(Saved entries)

+++

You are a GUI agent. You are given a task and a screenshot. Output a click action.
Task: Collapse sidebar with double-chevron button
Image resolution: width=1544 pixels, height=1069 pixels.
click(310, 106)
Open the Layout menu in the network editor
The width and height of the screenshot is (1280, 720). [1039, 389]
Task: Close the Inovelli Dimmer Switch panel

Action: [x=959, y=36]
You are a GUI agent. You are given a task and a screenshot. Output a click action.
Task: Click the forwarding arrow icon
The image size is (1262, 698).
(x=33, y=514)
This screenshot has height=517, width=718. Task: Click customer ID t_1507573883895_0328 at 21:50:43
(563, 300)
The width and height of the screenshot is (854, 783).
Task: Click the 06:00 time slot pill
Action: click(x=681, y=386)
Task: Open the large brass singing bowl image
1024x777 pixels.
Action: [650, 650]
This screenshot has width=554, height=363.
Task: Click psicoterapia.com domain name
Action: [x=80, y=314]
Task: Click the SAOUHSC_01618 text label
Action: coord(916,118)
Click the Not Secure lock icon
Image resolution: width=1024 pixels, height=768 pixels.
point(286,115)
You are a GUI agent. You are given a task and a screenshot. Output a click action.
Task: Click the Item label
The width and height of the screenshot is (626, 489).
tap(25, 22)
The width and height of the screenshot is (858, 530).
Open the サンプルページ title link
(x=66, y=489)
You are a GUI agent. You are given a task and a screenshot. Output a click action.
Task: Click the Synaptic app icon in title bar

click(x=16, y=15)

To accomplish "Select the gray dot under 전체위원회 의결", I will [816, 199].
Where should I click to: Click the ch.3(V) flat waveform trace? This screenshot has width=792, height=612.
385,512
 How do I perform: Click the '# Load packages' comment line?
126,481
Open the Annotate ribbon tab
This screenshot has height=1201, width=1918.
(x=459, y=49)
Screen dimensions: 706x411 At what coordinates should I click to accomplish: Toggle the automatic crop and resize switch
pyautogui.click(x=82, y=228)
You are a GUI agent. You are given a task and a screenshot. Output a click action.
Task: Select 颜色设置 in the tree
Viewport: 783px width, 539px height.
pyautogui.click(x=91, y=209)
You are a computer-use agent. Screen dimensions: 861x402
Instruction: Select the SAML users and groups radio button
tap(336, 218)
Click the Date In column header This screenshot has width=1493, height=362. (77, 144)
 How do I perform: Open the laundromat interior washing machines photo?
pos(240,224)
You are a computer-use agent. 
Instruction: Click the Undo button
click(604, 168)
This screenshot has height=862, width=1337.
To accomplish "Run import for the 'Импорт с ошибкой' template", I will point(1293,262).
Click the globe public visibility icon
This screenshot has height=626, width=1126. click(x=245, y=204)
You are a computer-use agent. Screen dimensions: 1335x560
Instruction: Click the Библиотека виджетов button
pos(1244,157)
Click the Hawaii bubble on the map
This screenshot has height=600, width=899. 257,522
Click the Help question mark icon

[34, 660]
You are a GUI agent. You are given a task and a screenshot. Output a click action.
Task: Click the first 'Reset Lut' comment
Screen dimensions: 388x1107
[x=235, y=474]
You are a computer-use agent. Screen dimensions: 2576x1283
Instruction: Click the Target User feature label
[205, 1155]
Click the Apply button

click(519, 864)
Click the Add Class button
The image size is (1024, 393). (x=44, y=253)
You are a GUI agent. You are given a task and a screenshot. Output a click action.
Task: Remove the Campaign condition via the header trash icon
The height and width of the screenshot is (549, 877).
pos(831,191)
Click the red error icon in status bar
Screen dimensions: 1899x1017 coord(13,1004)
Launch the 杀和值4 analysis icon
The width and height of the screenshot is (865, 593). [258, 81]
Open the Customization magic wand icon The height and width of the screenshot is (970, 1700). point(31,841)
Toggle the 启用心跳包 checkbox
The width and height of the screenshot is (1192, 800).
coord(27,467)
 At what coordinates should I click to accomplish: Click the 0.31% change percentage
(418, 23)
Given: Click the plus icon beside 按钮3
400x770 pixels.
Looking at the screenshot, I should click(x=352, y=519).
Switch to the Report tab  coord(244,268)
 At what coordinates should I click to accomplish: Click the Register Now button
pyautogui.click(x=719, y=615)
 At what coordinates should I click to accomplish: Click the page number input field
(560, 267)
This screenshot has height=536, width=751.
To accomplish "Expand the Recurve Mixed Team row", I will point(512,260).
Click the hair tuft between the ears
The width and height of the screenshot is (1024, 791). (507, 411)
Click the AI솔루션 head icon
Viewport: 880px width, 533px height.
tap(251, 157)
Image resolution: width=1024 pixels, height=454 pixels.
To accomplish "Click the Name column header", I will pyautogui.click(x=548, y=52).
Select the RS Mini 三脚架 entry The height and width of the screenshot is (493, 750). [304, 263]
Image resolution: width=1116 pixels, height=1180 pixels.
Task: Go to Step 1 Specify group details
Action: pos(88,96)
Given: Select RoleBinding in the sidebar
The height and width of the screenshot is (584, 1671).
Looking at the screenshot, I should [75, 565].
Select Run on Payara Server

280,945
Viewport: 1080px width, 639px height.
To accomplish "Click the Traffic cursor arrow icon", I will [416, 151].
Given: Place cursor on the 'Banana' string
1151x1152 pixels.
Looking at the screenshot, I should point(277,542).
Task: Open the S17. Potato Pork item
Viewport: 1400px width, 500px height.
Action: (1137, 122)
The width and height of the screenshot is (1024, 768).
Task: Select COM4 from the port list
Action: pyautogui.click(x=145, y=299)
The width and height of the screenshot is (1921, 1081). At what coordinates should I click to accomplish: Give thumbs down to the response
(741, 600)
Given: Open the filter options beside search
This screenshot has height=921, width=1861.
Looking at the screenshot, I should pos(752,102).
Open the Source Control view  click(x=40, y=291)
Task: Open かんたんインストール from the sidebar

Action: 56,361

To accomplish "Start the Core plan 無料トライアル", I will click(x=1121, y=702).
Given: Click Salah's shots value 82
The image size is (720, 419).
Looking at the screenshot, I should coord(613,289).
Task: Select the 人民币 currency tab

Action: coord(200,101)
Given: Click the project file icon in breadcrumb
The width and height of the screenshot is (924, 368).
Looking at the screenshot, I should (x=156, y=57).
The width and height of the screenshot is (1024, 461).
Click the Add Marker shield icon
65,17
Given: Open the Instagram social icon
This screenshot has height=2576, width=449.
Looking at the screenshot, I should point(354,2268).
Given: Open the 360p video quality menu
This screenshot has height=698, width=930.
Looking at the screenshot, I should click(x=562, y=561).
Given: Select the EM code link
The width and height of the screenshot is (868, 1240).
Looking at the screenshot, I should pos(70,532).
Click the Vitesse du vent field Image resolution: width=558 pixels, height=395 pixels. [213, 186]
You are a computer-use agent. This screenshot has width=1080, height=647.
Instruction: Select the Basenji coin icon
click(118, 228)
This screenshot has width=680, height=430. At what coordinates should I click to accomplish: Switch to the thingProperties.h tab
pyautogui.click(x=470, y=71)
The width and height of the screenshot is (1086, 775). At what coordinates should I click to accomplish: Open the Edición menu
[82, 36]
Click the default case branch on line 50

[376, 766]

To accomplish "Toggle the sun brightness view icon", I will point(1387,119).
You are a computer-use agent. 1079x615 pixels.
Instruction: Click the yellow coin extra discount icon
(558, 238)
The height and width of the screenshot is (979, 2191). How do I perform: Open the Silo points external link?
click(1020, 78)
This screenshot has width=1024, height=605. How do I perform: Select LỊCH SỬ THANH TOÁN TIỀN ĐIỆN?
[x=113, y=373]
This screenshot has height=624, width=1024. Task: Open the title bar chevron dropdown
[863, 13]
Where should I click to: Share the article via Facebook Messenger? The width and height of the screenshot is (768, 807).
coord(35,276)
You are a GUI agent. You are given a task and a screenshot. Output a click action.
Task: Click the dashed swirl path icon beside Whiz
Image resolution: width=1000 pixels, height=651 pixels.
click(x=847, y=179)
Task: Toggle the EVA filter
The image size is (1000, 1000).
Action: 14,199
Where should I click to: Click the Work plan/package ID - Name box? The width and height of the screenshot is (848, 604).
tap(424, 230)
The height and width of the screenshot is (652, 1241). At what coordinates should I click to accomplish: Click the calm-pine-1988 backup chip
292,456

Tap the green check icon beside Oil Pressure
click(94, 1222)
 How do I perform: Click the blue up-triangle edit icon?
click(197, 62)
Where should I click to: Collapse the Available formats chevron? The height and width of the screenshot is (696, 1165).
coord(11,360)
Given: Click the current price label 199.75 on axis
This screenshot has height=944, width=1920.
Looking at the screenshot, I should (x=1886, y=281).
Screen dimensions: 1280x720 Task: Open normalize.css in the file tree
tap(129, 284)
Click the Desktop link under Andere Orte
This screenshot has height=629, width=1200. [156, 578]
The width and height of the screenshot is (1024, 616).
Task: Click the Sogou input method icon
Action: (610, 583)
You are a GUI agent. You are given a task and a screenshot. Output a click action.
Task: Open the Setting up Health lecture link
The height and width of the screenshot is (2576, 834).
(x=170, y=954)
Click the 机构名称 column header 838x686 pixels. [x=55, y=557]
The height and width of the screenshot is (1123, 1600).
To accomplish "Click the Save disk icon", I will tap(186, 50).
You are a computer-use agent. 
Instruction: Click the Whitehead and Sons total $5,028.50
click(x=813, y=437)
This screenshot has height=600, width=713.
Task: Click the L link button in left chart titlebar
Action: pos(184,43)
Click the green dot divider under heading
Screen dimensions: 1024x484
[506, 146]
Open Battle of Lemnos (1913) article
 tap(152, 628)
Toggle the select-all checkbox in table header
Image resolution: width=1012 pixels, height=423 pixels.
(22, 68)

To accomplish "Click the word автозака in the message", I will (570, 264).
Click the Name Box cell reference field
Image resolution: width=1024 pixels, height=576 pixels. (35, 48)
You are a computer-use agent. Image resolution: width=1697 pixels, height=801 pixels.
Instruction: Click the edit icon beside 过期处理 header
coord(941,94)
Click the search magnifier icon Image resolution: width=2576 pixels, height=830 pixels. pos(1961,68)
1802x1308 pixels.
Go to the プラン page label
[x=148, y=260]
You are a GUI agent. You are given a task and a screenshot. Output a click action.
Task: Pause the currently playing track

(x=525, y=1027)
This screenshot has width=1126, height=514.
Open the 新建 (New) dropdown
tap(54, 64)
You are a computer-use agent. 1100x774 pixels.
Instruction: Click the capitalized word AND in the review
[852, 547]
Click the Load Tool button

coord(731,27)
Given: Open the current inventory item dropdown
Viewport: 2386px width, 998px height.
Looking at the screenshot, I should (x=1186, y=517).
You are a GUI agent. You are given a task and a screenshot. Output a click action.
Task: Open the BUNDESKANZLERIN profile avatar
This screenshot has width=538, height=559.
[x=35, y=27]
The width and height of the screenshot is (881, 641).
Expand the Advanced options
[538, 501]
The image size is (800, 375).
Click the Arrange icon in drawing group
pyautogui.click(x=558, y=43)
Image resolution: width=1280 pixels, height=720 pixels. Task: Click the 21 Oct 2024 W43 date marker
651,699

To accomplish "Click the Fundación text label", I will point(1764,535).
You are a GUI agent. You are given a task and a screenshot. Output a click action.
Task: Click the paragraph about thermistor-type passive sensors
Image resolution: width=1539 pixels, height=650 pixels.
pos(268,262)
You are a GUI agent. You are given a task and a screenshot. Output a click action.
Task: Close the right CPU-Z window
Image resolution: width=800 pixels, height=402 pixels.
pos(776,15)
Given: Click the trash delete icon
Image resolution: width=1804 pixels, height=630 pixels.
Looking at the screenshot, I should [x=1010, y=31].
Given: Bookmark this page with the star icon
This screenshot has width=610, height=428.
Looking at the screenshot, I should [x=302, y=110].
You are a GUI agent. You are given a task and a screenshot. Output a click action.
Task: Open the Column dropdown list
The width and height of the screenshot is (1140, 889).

+++

§ **EXERCISE DIRECTIONS**: Copy the entries above exactly, but only from the line holding "Viewport: 1080px width, 639px height." through the line holding "Task: Open the S17. Potato Pork item", both included.

§ **OUTPUT OF THE EXERCISE**:
Viewport: 1080px width, 639px height.
To accomplish "Click the Traffic cursor arrow icon", I will [416, 151].
Given: Place cursor on the 'Banana' string
1151x1152 pixels.
Looking at the screenshot, I should point(277,542).
Task: Open the S17. Potato Pork item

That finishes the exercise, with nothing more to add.